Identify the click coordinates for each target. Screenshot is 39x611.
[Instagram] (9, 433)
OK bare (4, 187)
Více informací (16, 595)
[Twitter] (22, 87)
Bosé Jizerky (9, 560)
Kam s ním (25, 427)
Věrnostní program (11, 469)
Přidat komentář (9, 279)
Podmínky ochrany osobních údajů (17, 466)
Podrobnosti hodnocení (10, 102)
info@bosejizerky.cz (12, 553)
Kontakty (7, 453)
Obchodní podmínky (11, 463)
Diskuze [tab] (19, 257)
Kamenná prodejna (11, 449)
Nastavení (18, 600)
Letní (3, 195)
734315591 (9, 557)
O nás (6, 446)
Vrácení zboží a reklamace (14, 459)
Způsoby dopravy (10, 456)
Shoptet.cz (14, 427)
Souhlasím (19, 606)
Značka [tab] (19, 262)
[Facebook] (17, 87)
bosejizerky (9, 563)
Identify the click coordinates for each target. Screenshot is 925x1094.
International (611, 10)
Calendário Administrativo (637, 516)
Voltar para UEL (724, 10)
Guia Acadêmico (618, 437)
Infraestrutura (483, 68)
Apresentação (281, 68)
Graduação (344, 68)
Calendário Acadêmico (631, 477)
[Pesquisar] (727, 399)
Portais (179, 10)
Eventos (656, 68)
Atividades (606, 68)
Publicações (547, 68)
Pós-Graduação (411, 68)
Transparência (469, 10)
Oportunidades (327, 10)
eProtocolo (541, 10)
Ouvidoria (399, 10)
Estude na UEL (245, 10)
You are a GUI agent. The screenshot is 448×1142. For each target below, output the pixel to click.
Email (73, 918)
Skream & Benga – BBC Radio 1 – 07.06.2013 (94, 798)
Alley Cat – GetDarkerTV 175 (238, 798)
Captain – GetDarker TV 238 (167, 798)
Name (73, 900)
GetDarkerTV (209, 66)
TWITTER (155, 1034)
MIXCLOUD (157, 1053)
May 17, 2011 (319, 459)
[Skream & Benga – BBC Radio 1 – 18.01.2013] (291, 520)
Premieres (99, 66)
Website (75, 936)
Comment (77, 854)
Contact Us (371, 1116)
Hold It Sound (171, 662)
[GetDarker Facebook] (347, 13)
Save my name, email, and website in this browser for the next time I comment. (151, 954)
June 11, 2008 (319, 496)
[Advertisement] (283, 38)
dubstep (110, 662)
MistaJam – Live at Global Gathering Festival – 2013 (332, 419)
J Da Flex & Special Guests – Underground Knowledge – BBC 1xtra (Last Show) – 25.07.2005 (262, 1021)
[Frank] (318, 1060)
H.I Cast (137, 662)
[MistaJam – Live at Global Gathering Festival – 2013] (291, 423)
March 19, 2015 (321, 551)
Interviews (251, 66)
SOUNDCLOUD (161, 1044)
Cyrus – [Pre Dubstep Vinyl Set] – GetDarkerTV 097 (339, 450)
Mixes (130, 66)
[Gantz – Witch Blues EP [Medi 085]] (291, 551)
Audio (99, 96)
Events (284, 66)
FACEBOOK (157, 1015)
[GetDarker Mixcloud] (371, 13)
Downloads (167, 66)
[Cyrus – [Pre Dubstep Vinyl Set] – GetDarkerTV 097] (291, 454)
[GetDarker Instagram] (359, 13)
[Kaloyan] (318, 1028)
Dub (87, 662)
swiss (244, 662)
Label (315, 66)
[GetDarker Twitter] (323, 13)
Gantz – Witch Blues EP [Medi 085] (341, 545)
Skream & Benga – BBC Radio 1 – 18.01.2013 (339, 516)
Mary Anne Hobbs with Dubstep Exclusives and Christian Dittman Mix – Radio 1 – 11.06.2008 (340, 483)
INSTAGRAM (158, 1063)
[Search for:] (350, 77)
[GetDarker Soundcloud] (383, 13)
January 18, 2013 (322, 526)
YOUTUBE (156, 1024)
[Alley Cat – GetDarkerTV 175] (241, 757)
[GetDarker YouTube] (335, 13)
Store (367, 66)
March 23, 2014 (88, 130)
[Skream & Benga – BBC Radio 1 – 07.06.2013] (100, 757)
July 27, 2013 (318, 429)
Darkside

## Aim of the exercise
Rewrite the records from the start through the line containing "Podmínky ochrany osobních údajů (17, 466)", requests included, and offset every coordinate in the answers by adding 127 to it. Leave all numbers in the requests unchanged.

## Worked answer
Identify the click coordinates for each target. Screenshot is 39x611.
[Instagram] (136, 560)
OK bare (131, 314)
Více informací (143, 722)
[Twitter] (149, 214)
Bosé Jizerky (136, 687)
Kam s ním (152, 554)
Věrnostní program (138, 596)
Přidat komentář (136, 406)
Podmínky ochrany osobních údajů (144, 593)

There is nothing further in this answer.